Kevin Bae, with his dog Godfrey, and his failed keto hamburger buns PHOTOS: KEVIN BAE(2)
He ate his burgers without buns that night, but not all was lost. He created his own low-carb recipe for popovers, a type of roll, based on the goof up.
Old-fashioned bread lovers aren’t impressed. Ken Forkish, author of “Flour Water Salt Yeast” and owner of a bakery and pizzeria in Portland, Ore., uses almond flour to make macarons--but only because that is the traditional recipe.

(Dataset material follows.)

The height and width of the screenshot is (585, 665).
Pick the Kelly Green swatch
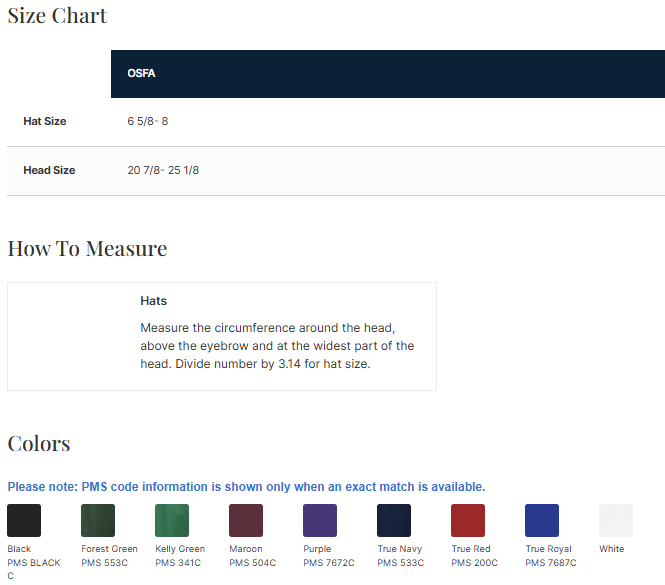pyautogui.click(x=172, y=521)
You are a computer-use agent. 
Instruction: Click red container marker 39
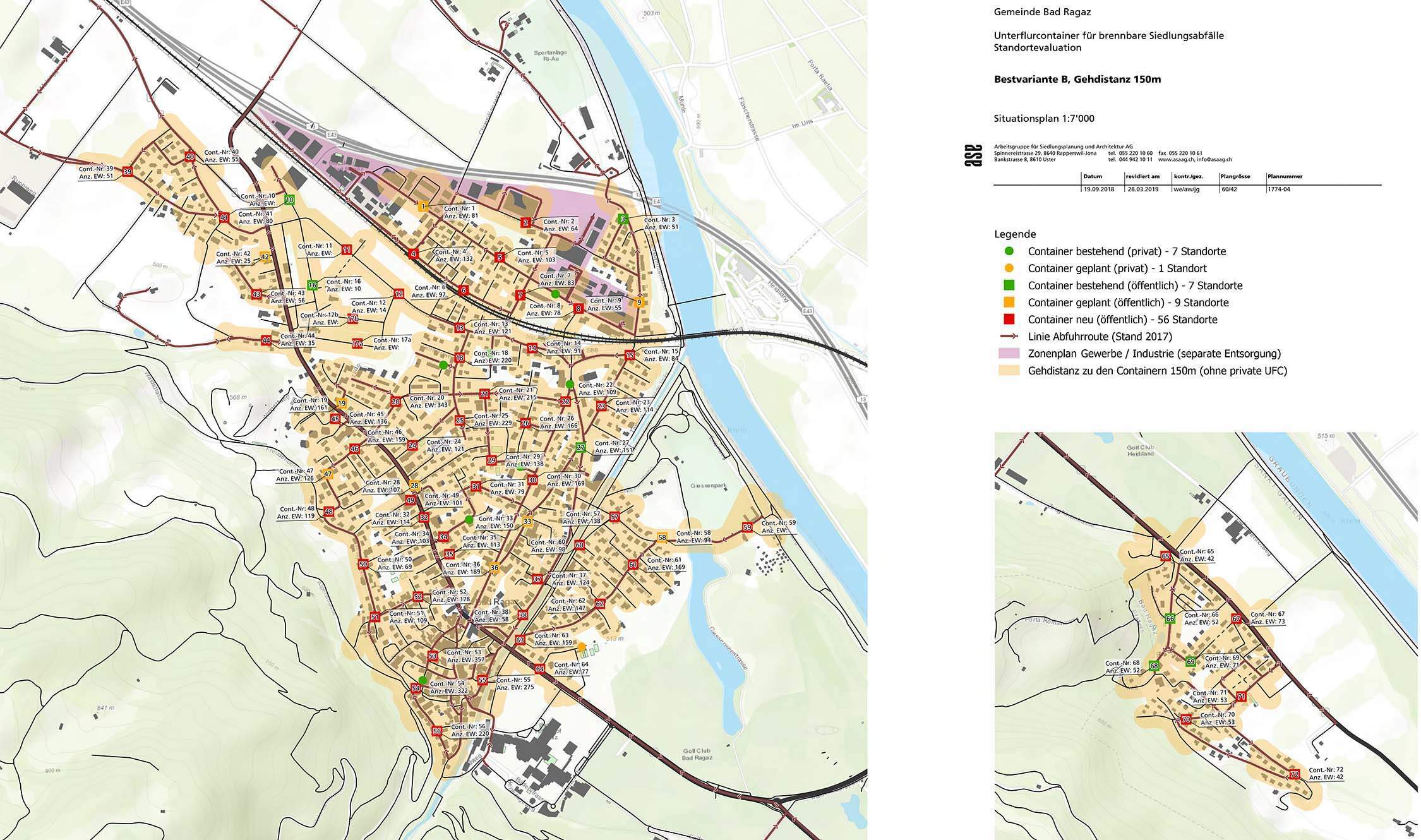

“Bread has been a foundational food in the Western world for thousands of years,” Mr. Forkish said. “Low-carb bread, it sounds like something that someone thought up strictly to create a new category for selling something.”
Ms. Culver, who sells collagen-based brownies online at the Enchanted Cook Keto Bakery website, concedes her zero-net-carb bread might taste too light and eggy for people used to regular bread. Her husband refuses to eat it unless she makes modifications such as increasing the almond flour, which adds more texture but also increases the carbs.
“But if you’re someone who doesn’t eat bread because of the carbs, you’re going to be like, ‘Oh my God, I can’t believe I’m having bread again,’” she said.